By CHIRAVUT RUNGJAMRATRASAMI,

Associated Press Writer

 

The leader of the Karen National Union, one of the biggest ethnic groups fighting Myanmar's military government, was killed Thursday, dealing a fresh blow to forces opposed to the country's hard-line ruling junta.

 

KNU General Secretary Mahn Sha was shot by two gunmen at his home in Mae Sot, Thailand, a town on the border with Myanmar, Thai police Col. Pasawat Tangjui said.

 

The killing may have been the result of internal differences in the rebel group, he said. No one has claimed responsibility for the murder.

 

Mahn Sha's killing came at a politically sensitive time: less than a week after Myanmar's government announced plans for a referendum on a new constitution this May, to be followed by a general election in 2010. The plans have been denounced by the regime's opponents as a sham meant to perpetuate military rule.

 

"We lost, not only for the KNU, but all the democracy struggle for Burma, a very qualified man. He was a key person, the engine of the KNU," said Zin Linn, a spokesman for the National Coalition Government of the Union of Burma, an exile opposition group. Burma is the name preferred to Myanmar by the junta's opponents.

 

The KNU is one of more than a dozen armed ethnic groups that for decades have sought greater autonomy from Myanmar's central government. It is sympathetic to the pro-democracy movement inside the country of detained Nobel laureate Aung San Suu Kyi because the junta is their common foe.

 

Since 1988, many other groups have signed formal cease-fires with the ruling junta _ formerly known as the State peace and Development Council, or SPDC _ but the Karen didn't reach a formal agreement to lay down their arms.

 

The KNU, which has been fighting for more than five decades, once had a powerful guerrilla force in Myanmar's eastern border region, but Myanmar army offensives, coupled with divisions within the organization, have reduced the group's military presence considerably over the past decade.

 

Most of the group's senior leadership resides inside Thailand, while its military bases are mostly located just inside Myanmar's border. Myanmar's military continues to carry out sweeping counterinsurgency operations in Karen areas in the eastern part of the country, displacing thousands of civilians every year, many of whom end up joining about 100,000 of their countrymen in refugee camps in Thailand.

 

Mahn Sha, 64, took over leadership of the KNU in 2000 from his ailing predecessor, Bo Mya, who died in 2006. He had been with the KNU since 1963, becoming joint general secretary in 1995 before taking the top post.

 

Mahn Sha was sitting on a balcony on the second floor of his house when the two gunmen arrived in a pickup truck driven by a third man, police Col.
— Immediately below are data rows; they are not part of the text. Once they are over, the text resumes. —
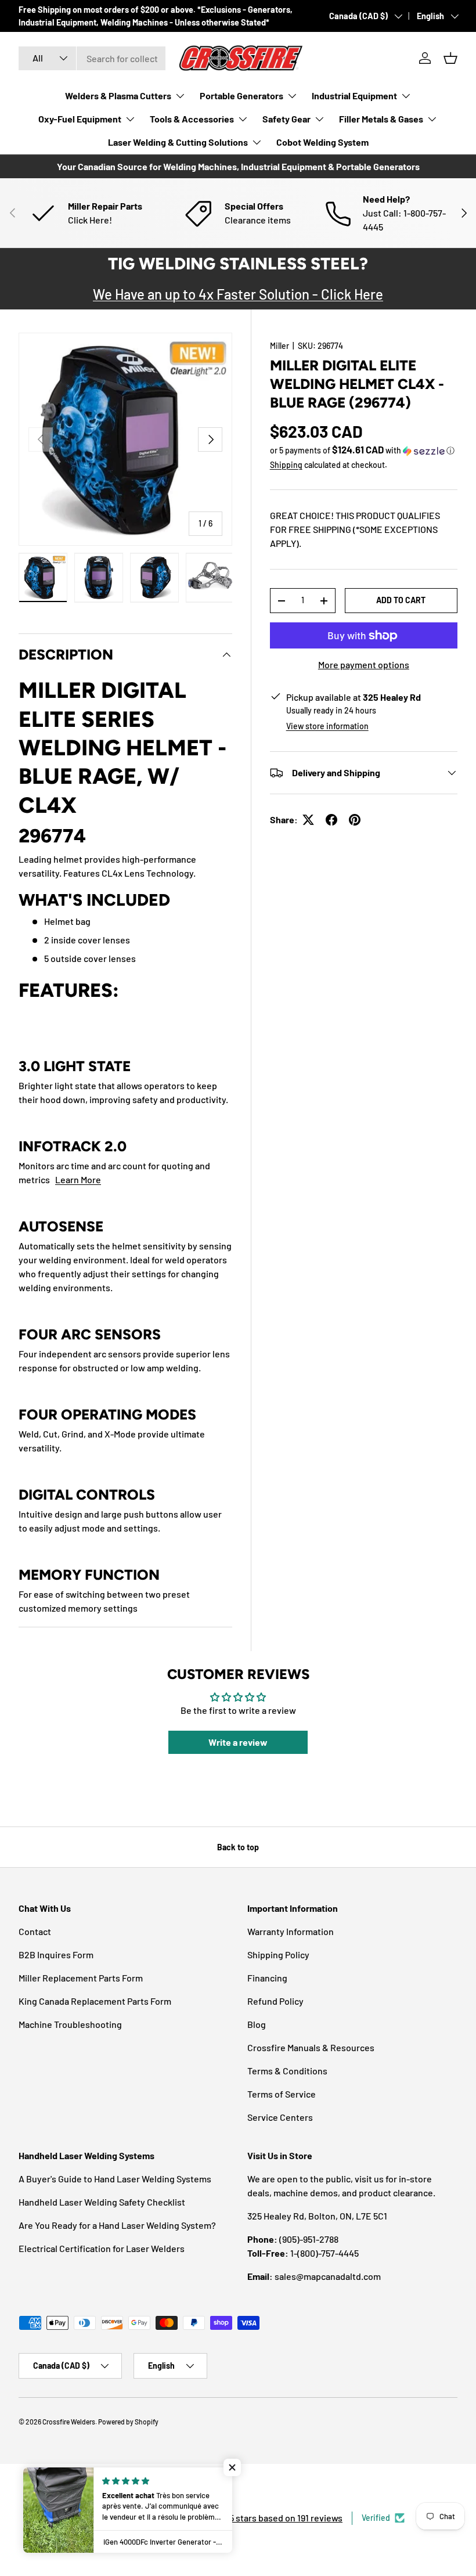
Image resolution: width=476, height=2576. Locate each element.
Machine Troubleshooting (70, 2024)
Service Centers (280, 2117)
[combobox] (92, 58)
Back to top (238, 1847)
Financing (267, 1977)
Pasawat said by telephone from Mae Sot.

 

"One guy went upstairs, greeted Mahn Sha and then shot him at close range. Then, another guy came up and shot him again before they fled in the same vehicle," he said.

 

"Initial investigations showed that the assailants are also Karen, and after speaking to some witnesses, we believe it was an internal problem within the KNU that prompted the assassination. Still, we have to investigate further to know for sure," he said.

 

A spokesman for Shan ethnic rebels, who continue to carry arms against the government and are de facto allies of the KNU, said Mahn Sha's death "will strategically undermine all opposition groups against the junta's government."

 

"It definitely has a psychological effect, too," said Lao Hseng, spokesman for the Restoration Council of Shan State and the Shan State Army, which is based mostly in remote jungle areas of northeastern Myanmar. "It shows none of us is safe."

 

He said that although the KNU "has many enemies, including other Karen factions," the timing of the attack suggested that the junta was behind it.

 

Factionalism in the KNU leaves open the possibility that rival Karen were responsible. The group's breakaway 7th Brigade signed a cease-fire pact on its own with the government last year, and has since then reportedly been the target of several attacks by the KNU.

 

An earlier breakaway group also allied with the junta, the Democratic Karen Buddhist Army, is another violent rival.

 

In an interview just hours before his death, Mahn Sha _ also known as Mahn Sha Lah Phan _ denounced the junta's referendum and election plans as a fraud and said they were the sign of an increasingly desperate regime.

 

The junta's plans marked the first time Myanmar's military rulers have set dates for stages of its so-called roadmap to democracy, which it is pursuing without the free participation of the country's pro-democracy movement or ethnic minorities.

 

Speaking to Anjali Kwatra, a journalist working for the London-based humanitarian group Christian Aid, he urged the international community to play a bigger part in bringing about political reconciliation in Myanmar, suggesting the United Nations has to use "a large stick and a small carrot" in pressuring the regime because it so far refuses to accept a peaceful solution.

 

Kwatra told The Associated Press that there was no visible security at Mahn Sha's home, which also served as his office.